## EXERCISE AIM
With the pictures omitted, print exactly the lines below, from the one containing "The image size" through the one containing "Image resolution: width=980", and nothing else.
(DATASET)
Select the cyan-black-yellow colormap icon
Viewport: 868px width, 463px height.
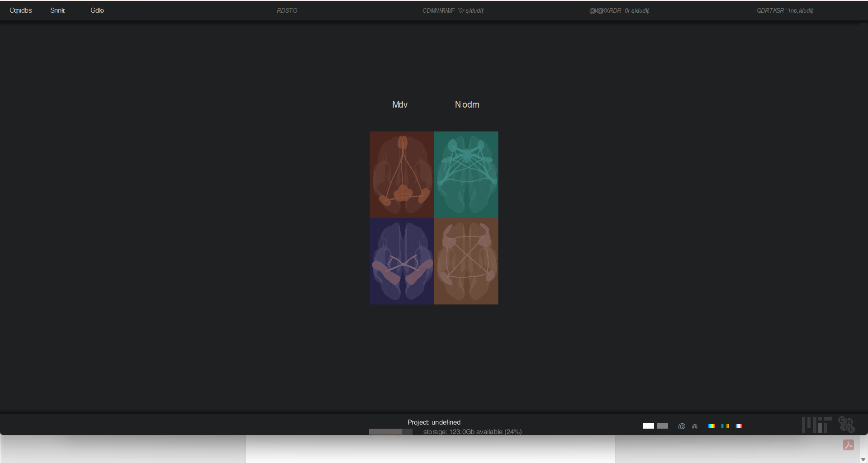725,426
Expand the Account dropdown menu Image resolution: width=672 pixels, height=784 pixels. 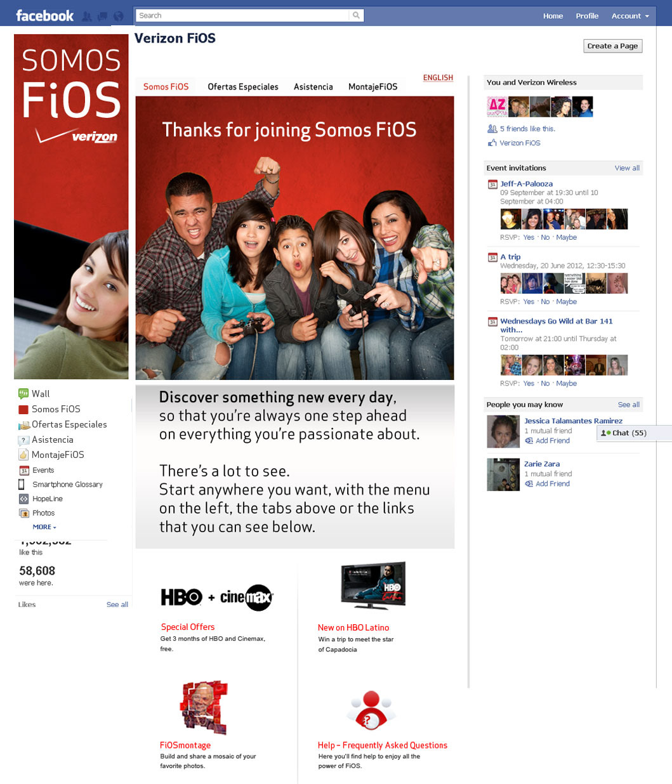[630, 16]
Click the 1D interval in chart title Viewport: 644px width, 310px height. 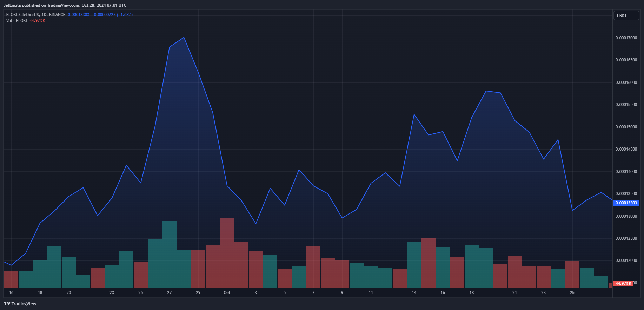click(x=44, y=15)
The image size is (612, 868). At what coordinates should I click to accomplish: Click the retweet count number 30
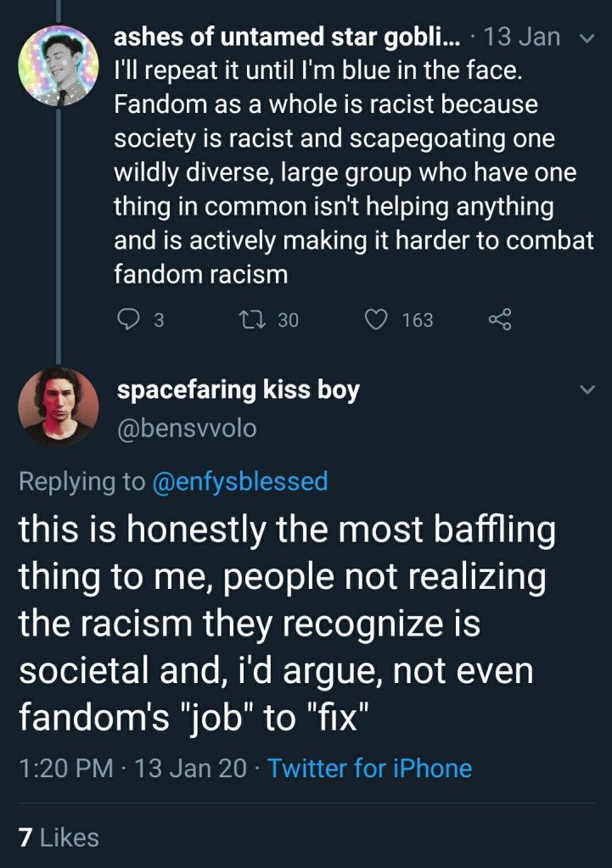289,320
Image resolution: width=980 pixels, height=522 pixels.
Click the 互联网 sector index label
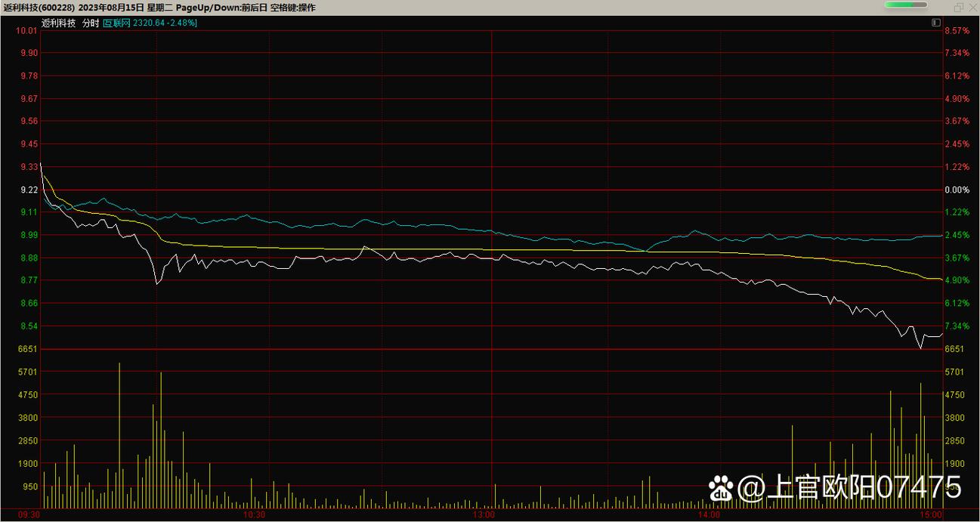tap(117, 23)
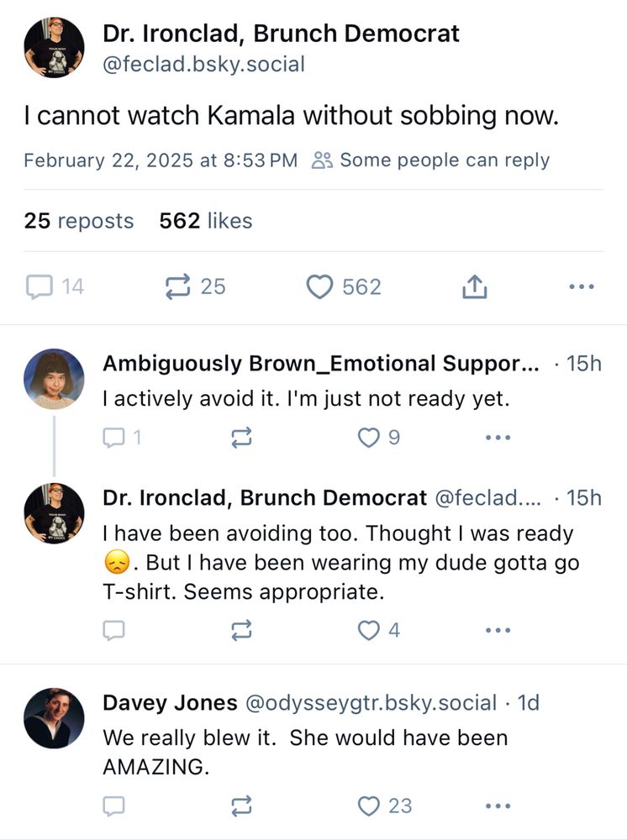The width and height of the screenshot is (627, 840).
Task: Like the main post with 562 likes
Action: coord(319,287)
(End DATASET)
(DATASET)
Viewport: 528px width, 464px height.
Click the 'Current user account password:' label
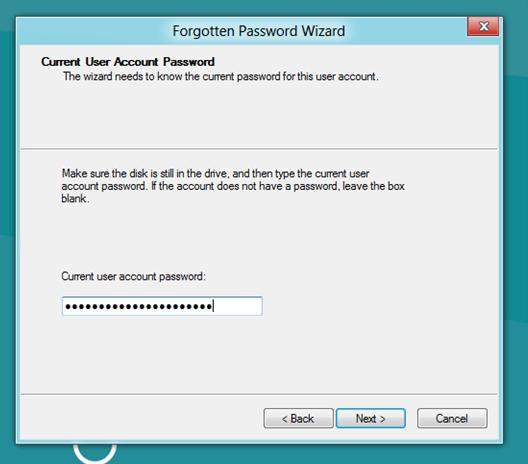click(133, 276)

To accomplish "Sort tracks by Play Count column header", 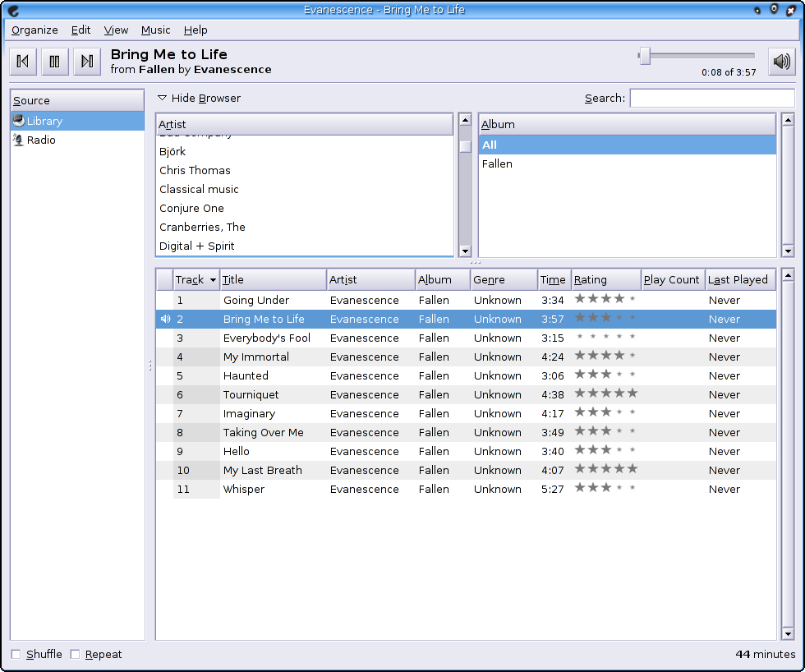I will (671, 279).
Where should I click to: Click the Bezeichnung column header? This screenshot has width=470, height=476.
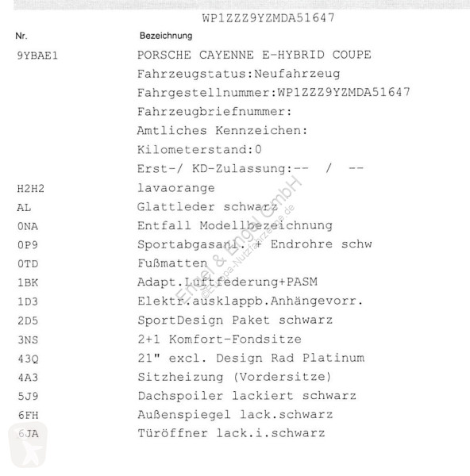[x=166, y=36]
(End DATASET)
(DATASET)
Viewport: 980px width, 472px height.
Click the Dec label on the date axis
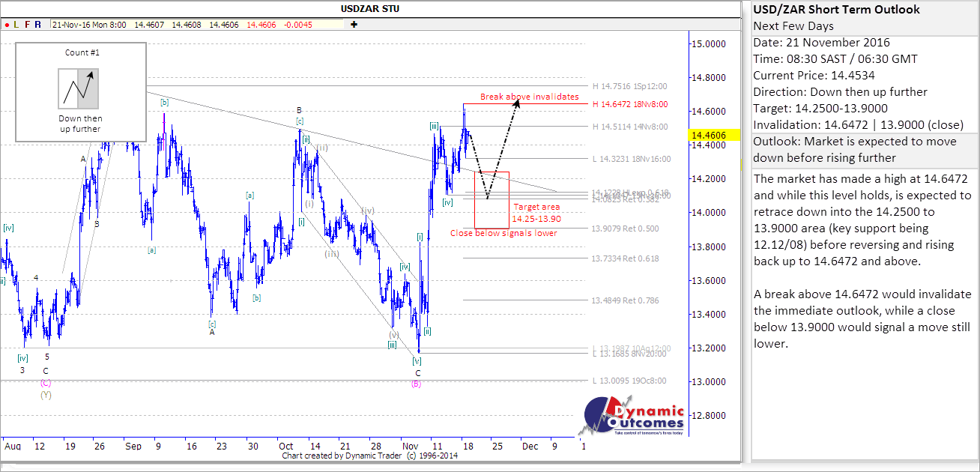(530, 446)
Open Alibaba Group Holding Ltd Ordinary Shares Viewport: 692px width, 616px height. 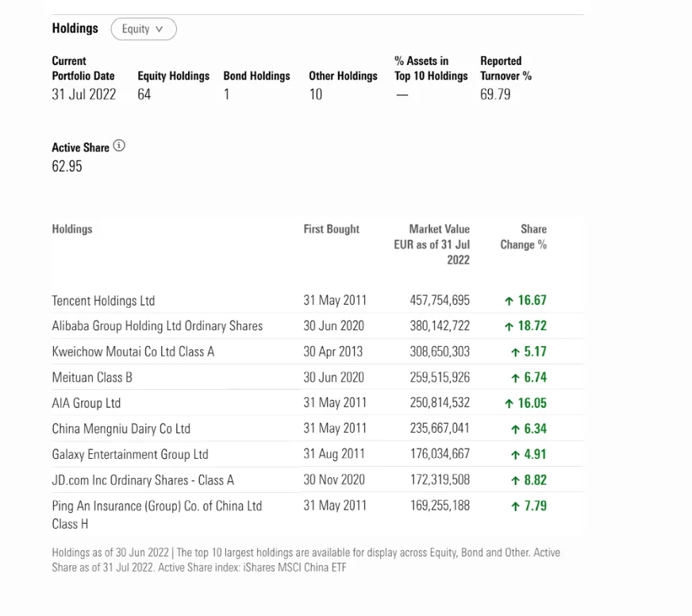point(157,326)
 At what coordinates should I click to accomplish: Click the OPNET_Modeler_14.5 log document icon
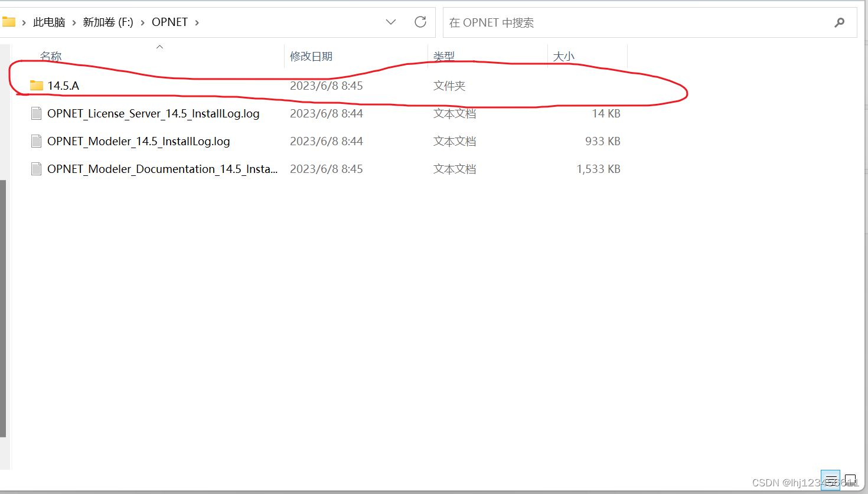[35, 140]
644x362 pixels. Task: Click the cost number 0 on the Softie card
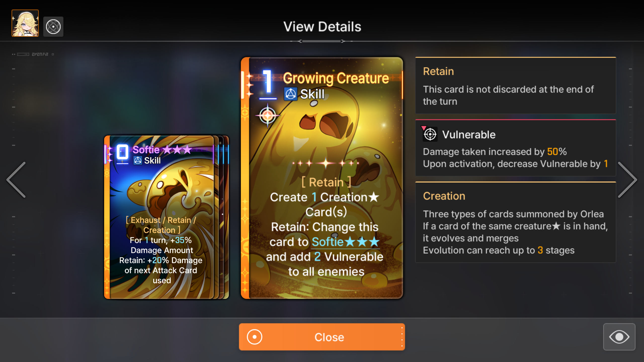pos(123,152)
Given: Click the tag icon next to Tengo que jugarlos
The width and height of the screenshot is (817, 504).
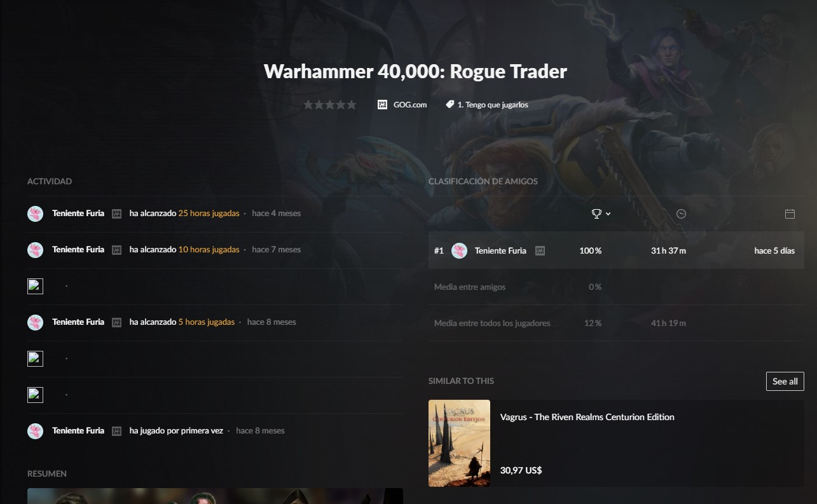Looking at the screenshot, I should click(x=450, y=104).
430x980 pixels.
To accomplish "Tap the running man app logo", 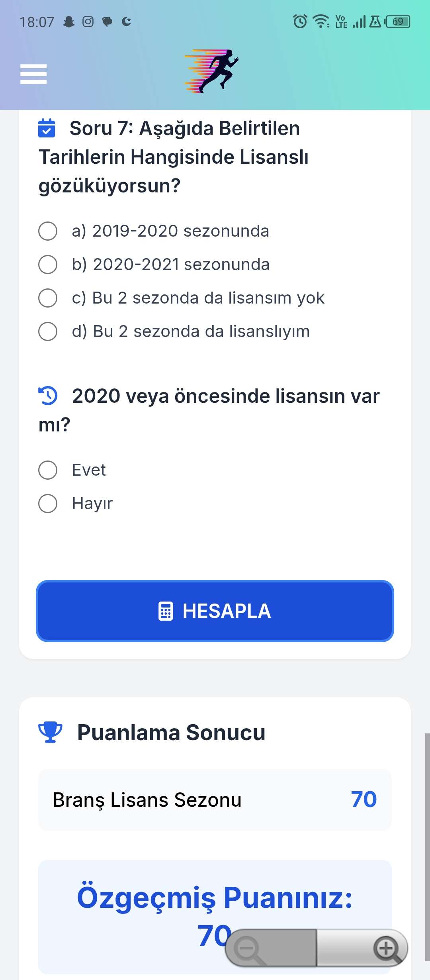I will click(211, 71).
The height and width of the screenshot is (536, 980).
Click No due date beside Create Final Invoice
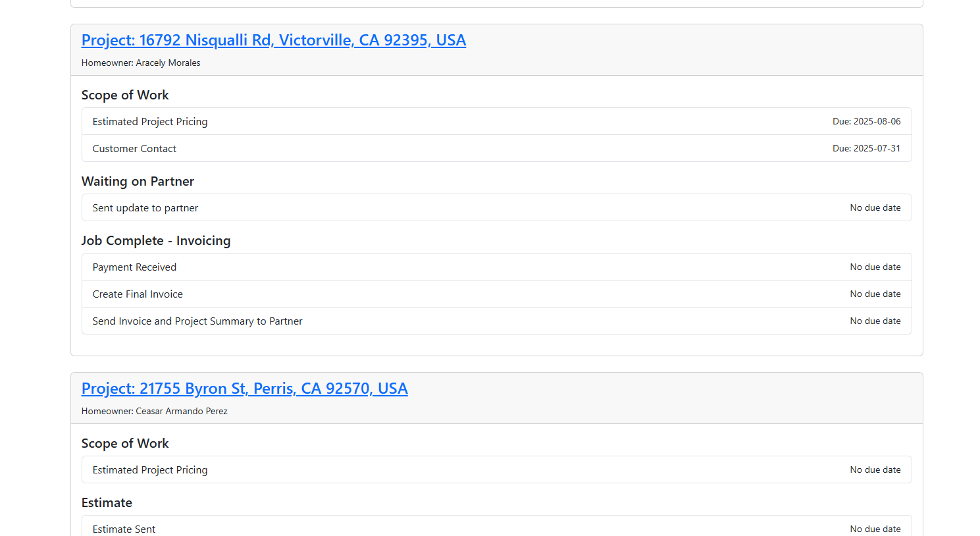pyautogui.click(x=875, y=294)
(End DATASET)
## SOLUTION TO THE EXERCISE
The image size is (612, 868). At what coordinates should I click to accomplish: Click the retweet count number 30
289,320
Image resolution: width=980 pixels, height=522 pixels.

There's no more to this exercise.